### Description of the task
Your answer must be the full listing, repeated word for word.

### Exercise data
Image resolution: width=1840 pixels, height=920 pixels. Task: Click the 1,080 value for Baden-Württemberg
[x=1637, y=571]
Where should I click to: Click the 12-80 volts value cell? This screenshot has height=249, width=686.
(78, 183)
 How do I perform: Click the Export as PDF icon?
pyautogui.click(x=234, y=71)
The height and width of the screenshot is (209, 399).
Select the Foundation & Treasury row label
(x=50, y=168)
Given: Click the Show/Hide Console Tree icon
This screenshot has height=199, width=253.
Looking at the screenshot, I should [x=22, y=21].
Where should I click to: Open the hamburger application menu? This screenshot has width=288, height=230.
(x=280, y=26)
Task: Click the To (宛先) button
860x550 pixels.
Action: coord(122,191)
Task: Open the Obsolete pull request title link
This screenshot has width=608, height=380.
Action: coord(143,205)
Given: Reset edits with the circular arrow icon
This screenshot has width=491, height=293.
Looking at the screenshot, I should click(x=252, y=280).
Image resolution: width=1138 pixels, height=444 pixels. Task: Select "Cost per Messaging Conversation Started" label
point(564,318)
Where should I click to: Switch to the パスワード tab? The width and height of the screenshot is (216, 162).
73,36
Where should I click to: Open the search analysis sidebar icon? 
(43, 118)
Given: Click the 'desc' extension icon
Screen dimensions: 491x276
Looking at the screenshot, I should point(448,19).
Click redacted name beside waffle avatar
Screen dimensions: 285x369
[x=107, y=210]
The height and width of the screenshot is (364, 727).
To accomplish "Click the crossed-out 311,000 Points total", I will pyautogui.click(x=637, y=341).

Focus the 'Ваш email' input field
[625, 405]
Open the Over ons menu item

### Response below
Image resolution: width=1840 pixels, height=920 pixels. Task: Click the 1,080 value for Baden-Württemberg
[x=1637, y=571]
Where should I click to: Click the 12-80 volts value cell? This screenshot has height=249, width=686.
(78, 183)
 How do I perform: Click the Export as PDF icon?
pyautogui.click(x=234, y=71)
The height and width of the screenshot is (209, 399).
Select the Foundation & Treasury row label
(x=50, y=168)
Given: Click the Show/Hide Console Tree icon
This screenshot has height=199, width=253.
Looking at the screenshot, I should [x=22, y=21].
Where should I click to: Open the hamburger application menu? This screenshot has width=288, height=230.
(x=280, y=26)
Task: Click the To (宛先) button
860x550 pixels.
Action: coord(122,191)
Task: Open the Obsolete pull request title link
This screenshot has width=608, height=380.
Action: coord(143,205)
Given: Reset edits with the circular arrow icon
This screenshot has width=491, height=293.
Looking at the screenshot, I should click(x=252, y=280).
Image resolution: width=1138 pixels, height=444 pixels. Task: Select "Cost per Messaging Conversation Started" label
point(564,318)
Where should I click to: Switch to the パスワード tab? The width and height of the screenshot is (216, 162).
73,36
Where should I click to: Open the search analysis sidebar icon? 
(43, 118)
Given: Click the 'desc' extension icon
Screen dimensions: 491x276
Looking at the screenshot, I should point(448,19).
Click redacted name beside waffle avatar
Screen dimensions: 285x369
[x=107, y=210]
The height and width of the screenshot is (364, 727).
To accomplish "Click the crossed-out 311,000 Points total", I will pyautogui.click(x=637, y=341).

Focus the 'Ваш email' input field
[625, 405]
Open the Over ons menu item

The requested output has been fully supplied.